A recent study by the American Transportation Research Institute found that driver wages and benefits comprise 36.5% of a carrier's total cost per mile. If those costs were to rise by 30%, it would mean the total cost per mile would increase by about 11% (.365 x .30). (Note: we are also allowing the benefits costs to rise by 30% as well given health care cost escalation, etc.)

Shippers could then expect freight rates to also rise by about 11% based on the increased driver wages alone, before any other cost factors.

Of course, the question is whether such increases would be done across the board at most carriers, meaning shippers wouldn't be able to ditch carriers raising wages and rates, or (more likely) occurring in a more piecemeal fashion, presenting the same type of competitive barriers to reaching a market-clearing level of compensation that has existed for years.

Do you see driver wages rising about the $60,000 level on average any time soon? As shippers' habits as much to blame for the inability to get wages to a self-sustaining level as anything else? Let us know your thoughts at the Feedback button below.

Recent Feedback

Alfred Marshall, the preeminent 19th century English economist stated, business-owners have as much power to influence wage-rates as they do the price of a commodity - so in other words, as much as we would like to drive rates lower, it's the market and the principles of supply and demand which dictate these things. I am not privy to the data, but I would wager that there is an abundance of drivers today, willing to work at that average ~$50K range stated in the article based upon current/past market conditions. BUT....with regulation which essentially, artificially constrains and lowers the labor-pool, there will be the adverse effect of higher wage-rates for those drivers who remain eligible to work.

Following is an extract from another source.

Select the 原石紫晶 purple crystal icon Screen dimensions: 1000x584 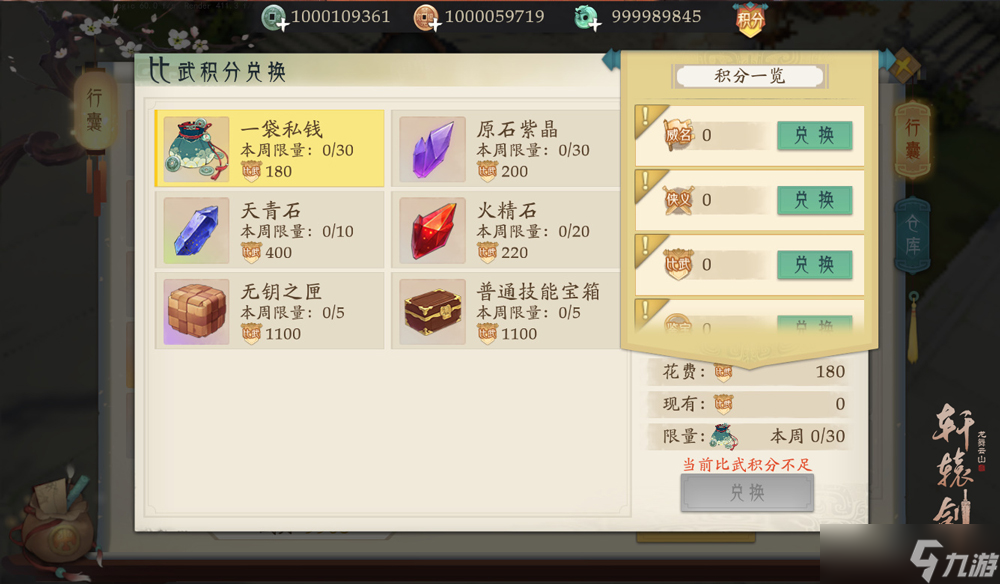tap(432, 149)
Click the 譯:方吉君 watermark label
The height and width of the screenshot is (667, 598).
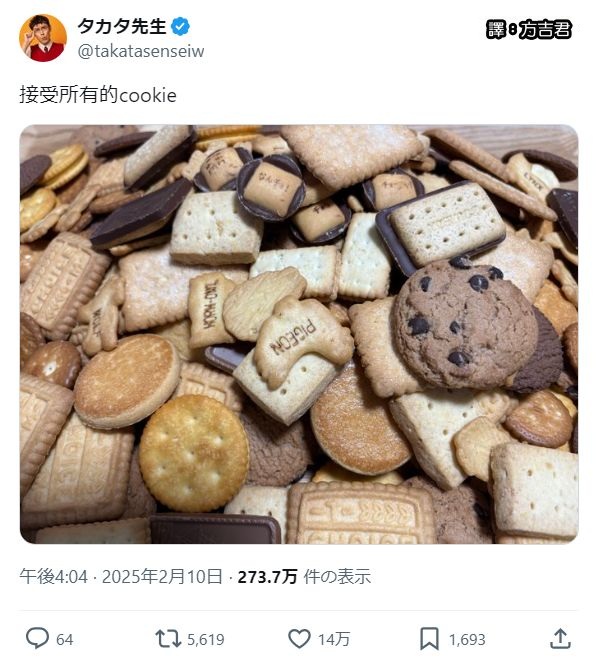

In the hopes that regulations such as CSA will ultimately have a positive impact, improving the quality of the freight-hauling industry, there is a real possibility that the labor and rate market will see high-need lanes going to the "best" drivers ("best" = fully documented,no accidents, healthy, etc.) at premium pricing...$60K may not be that far away at all given the right set of circumstances, for which we seem to be primed.

Andrew K
Manager Transportation / 3PL
Marcal Paper
Jan, 25 2012

The rates the brokers and shippers are offering today is laughable. Every load is skimmed and the O/O gets the lowest percentage of what the load actually pays. Owner/Operators are retiring or just getting out of the trucking industry because of the "low-balling" of rates. I have fought this battle for 30 years and I am only 52, but there is a time when you have to realize that greed, through Internet brokering and posting low rates, has beaten you.